▶ _TASK REQUIREMENTS_
List each line of the data below that contains the word "left".

▶ _EXCERPTED DATA_
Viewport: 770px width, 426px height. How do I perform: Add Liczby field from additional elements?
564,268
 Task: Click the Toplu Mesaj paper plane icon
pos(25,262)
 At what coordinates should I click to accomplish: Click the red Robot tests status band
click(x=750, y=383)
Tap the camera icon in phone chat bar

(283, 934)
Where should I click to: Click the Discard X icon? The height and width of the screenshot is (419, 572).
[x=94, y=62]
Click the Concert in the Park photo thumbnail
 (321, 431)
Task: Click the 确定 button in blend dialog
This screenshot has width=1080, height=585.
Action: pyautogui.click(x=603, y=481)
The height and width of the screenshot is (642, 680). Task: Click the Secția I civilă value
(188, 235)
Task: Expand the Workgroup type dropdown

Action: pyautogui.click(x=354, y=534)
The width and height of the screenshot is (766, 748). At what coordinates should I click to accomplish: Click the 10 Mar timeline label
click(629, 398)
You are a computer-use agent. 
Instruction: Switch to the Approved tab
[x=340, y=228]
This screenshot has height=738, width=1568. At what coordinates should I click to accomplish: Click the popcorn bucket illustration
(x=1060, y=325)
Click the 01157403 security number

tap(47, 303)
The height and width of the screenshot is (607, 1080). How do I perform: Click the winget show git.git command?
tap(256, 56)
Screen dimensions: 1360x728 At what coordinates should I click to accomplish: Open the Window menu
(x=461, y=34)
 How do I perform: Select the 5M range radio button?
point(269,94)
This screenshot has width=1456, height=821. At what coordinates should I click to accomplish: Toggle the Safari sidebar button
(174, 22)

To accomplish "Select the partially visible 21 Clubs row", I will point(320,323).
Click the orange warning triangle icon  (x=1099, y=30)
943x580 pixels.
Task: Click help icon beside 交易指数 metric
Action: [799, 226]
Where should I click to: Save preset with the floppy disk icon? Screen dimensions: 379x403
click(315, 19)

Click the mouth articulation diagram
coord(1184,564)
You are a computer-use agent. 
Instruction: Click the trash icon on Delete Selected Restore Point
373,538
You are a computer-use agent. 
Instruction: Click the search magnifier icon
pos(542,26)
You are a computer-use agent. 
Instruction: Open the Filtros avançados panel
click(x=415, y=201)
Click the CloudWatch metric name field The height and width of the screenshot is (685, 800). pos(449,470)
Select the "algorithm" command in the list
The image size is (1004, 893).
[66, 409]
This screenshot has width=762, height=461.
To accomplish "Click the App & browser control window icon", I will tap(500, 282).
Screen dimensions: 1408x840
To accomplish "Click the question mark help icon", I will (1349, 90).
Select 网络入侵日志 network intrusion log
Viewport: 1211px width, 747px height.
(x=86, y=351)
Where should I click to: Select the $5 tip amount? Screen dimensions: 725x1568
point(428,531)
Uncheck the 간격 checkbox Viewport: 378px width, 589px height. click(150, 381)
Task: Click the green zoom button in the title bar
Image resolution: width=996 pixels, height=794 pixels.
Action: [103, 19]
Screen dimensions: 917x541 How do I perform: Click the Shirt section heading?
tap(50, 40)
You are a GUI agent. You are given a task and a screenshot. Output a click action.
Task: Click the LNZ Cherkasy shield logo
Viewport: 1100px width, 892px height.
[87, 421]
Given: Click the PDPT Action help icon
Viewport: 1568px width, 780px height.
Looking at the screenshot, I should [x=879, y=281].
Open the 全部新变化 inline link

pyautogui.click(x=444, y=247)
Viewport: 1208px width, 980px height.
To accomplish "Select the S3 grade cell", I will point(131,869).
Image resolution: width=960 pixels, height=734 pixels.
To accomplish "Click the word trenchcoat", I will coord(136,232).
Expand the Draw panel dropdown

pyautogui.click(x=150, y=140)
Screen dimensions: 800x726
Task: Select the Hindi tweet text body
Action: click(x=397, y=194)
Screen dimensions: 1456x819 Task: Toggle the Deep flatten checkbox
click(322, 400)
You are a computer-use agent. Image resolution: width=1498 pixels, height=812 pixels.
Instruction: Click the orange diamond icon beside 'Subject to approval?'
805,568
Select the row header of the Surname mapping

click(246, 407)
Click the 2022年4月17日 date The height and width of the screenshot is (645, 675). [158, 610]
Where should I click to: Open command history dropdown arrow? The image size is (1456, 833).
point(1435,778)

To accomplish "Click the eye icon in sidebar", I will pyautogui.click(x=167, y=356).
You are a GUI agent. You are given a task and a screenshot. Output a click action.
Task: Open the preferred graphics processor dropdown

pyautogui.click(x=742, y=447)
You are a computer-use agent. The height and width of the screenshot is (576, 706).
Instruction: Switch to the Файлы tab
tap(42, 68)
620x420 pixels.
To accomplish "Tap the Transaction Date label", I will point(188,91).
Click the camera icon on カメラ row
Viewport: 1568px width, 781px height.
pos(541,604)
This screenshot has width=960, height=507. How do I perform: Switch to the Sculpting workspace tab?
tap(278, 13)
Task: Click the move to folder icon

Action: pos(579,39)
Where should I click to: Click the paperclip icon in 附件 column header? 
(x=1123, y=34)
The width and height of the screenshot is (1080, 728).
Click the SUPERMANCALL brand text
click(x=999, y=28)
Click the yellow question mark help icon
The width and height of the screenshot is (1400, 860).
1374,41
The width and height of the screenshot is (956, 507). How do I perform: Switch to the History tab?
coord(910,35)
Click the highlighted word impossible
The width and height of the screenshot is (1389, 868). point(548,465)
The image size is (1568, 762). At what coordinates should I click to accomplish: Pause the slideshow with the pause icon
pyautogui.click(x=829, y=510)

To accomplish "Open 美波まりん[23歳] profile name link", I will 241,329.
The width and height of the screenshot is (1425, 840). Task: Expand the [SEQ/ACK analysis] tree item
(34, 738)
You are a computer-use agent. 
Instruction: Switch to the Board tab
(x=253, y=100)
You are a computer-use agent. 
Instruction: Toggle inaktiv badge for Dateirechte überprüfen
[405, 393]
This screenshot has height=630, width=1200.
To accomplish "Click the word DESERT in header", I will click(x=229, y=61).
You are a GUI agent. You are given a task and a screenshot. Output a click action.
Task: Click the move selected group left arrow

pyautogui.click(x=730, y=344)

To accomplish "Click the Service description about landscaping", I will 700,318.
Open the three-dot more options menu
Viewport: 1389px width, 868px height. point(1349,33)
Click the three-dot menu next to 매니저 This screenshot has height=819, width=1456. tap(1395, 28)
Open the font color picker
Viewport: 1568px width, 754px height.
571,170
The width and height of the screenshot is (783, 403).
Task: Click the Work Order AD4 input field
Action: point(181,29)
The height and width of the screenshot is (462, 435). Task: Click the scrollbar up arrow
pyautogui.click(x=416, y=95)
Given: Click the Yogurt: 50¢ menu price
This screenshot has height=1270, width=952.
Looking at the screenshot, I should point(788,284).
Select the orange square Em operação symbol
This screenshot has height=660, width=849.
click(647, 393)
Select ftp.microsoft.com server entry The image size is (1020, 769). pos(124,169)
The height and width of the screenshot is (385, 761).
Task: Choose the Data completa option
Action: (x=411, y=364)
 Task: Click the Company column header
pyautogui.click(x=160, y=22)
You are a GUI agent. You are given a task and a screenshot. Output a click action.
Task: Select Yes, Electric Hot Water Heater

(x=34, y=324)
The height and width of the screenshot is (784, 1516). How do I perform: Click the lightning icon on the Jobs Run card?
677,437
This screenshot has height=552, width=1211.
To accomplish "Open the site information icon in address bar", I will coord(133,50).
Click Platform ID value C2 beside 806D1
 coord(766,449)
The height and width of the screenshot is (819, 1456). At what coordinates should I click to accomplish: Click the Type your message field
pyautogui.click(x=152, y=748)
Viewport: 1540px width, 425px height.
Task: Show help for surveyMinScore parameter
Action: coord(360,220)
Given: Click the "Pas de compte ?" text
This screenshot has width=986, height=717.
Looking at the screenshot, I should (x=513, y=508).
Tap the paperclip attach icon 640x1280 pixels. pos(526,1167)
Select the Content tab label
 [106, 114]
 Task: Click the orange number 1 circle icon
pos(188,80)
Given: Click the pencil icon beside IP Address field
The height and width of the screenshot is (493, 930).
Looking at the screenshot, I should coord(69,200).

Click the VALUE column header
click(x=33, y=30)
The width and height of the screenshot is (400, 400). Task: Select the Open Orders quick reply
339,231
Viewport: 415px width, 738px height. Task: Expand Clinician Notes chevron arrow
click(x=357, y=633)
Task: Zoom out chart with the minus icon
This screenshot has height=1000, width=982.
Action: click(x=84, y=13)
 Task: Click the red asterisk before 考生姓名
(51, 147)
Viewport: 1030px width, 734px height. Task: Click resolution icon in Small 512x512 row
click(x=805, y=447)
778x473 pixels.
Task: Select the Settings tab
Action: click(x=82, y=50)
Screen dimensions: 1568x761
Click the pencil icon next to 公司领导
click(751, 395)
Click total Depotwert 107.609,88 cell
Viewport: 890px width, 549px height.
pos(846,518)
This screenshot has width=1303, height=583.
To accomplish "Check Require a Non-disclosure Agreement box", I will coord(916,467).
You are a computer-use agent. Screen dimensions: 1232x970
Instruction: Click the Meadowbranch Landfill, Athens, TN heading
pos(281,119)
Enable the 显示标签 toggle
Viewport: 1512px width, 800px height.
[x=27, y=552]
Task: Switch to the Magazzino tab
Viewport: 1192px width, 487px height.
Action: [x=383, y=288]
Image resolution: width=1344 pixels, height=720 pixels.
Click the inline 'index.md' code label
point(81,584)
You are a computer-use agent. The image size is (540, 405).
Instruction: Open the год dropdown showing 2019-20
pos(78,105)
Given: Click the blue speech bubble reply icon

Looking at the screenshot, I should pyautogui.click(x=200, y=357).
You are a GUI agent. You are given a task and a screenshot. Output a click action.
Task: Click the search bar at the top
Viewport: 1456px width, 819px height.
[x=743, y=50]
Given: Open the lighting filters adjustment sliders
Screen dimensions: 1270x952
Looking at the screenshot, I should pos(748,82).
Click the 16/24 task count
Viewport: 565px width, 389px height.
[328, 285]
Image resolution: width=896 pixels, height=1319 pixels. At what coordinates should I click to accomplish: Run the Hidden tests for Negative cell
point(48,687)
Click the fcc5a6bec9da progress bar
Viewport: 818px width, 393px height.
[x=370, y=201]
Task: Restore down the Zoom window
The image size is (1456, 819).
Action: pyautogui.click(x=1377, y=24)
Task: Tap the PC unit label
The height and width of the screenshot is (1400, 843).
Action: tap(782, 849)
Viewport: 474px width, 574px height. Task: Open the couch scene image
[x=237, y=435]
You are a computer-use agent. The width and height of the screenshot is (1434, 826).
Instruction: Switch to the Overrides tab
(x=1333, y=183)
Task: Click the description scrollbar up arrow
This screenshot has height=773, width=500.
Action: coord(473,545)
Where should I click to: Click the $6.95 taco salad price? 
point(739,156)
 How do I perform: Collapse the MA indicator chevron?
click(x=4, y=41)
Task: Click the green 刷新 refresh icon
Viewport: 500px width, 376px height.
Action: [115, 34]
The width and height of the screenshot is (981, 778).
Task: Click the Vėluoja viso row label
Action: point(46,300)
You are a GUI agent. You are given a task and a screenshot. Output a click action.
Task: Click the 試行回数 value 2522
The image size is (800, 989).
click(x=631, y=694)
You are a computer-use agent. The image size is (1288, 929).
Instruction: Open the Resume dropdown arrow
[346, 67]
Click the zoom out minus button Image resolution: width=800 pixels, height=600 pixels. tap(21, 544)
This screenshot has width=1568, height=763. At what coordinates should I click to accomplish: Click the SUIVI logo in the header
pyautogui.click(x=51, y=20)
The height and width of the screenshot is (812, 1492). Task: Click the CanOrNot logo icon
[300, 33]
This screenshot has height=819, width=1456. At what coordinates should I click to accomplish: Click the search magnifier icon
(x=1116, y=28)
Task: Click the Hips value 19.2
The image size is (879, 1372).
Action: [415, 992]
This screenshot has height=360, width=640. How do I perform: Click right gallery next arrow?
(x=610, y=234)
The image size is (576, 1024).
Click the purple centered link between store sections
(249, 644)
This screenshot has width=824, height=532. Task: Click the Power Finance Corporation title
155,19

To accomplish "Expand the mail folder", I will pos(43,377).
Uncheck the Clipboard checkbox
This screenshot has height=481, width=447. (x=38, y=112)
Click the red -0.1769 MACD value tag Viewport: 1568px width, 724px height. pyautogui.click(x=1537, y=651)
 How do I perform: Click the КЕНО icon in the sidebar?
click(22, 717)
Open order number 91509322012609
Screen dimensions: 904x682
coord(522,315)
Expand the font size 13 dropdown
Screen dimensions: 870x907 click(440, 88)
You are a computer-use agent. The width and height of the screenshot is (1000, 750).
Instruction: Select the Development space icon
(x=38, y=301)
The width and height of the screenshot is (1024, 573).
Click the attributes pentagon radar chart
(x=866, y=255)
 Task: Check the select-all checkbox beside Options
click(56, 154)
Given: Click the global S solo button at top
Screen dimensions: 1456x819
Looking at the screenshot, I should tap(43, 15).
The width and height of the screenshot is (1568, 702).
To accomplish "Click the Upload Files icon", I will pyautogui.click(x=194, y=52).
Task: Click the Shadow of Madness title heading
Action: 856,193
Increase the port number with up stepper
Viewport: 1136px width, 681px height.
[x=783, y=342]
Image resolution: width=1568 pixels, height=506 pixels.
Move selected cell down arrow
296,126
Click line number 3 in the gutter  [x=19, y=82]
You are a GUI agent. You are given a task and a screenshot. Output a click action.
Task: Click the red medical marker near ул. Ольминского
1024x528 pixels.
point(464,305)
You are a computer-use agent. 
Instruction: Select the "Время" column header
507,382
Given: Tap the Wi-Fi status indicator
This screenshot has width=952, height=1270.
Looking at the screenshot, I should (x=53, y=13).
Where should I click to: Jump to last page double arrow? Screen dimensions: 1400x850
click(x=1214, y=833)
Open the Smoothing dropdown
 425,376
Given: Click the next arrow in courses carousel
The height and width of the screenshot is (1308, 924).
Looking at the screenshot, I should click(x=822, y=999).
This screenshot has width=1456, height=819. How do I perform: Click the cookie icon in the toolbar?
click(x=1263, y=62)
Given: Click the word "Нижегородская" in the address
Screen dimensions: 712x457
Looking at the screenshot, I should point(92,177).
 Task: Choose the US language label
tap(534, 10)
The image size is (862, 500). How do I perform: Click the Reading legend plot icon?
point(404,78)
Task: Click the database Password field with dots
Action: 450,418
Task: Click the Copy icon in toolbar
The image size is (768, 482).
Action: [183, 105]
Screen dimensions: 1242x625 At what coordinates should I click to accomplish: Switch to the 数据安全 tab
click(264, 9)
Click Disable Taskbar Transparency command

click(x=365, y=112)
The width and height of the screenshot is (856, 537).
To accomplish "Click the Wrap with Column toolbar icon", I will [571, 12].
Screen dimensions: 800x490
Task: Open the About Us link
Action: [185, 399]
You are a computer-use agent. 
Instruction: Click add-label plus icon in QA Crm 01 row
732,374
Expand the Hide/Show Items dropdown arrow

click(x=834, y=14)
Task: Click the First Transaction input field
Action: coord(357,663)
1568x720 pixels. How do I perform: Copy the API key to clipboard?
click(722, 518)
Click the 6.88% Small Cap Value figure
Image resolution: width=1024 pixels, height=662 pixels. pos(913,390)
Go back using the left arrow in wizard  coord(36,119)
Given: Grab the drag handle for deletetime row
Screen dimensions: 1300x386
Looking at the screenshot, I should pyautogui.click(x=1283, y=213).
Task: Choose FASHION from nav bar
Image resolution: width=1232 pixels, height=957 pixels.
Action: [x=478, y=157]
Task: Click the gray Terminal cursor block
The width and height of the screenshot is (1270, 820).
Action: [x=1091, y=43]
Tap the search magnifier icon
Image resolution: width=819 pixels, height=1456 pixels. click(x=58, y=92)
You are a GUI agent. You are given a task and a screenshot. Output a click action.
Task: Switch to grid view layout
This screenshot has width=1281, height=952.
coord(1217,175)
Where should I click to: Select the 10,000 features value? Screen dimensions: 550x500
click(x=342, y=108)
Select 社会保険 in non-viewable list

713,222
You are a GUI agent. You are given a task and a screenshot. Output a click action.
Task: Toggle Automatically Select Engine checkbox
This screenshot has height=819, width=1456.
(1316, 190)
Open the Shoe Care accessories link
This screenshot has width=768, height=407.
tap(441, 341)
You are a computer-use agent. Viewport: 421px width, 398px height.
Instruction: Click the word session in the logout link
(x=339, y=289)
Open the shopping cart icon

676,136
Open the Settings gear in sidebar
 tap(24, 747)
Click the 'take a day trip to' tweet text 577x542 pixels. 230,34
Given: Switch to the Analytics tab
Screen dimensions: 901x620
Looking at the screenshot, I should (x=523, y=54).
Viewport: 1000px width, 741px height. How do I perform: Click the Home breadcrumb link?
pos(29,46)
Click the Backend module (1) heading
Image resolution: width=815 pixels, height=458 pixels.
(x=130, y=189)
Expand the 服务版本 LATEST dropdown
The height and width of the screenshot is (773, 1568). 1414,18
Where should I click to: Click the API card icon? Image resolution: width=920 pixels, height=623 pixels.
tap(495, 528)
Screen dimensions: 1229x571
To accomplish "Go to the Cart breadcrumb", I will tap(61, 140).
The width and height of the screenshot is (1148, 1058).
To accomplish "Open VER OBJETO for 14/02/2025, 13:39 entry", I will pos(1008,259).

▶ _TASK ANSWER_
Task: Click the move selected group left arrow
Go back using the left arrow in wizard  coord(36,119)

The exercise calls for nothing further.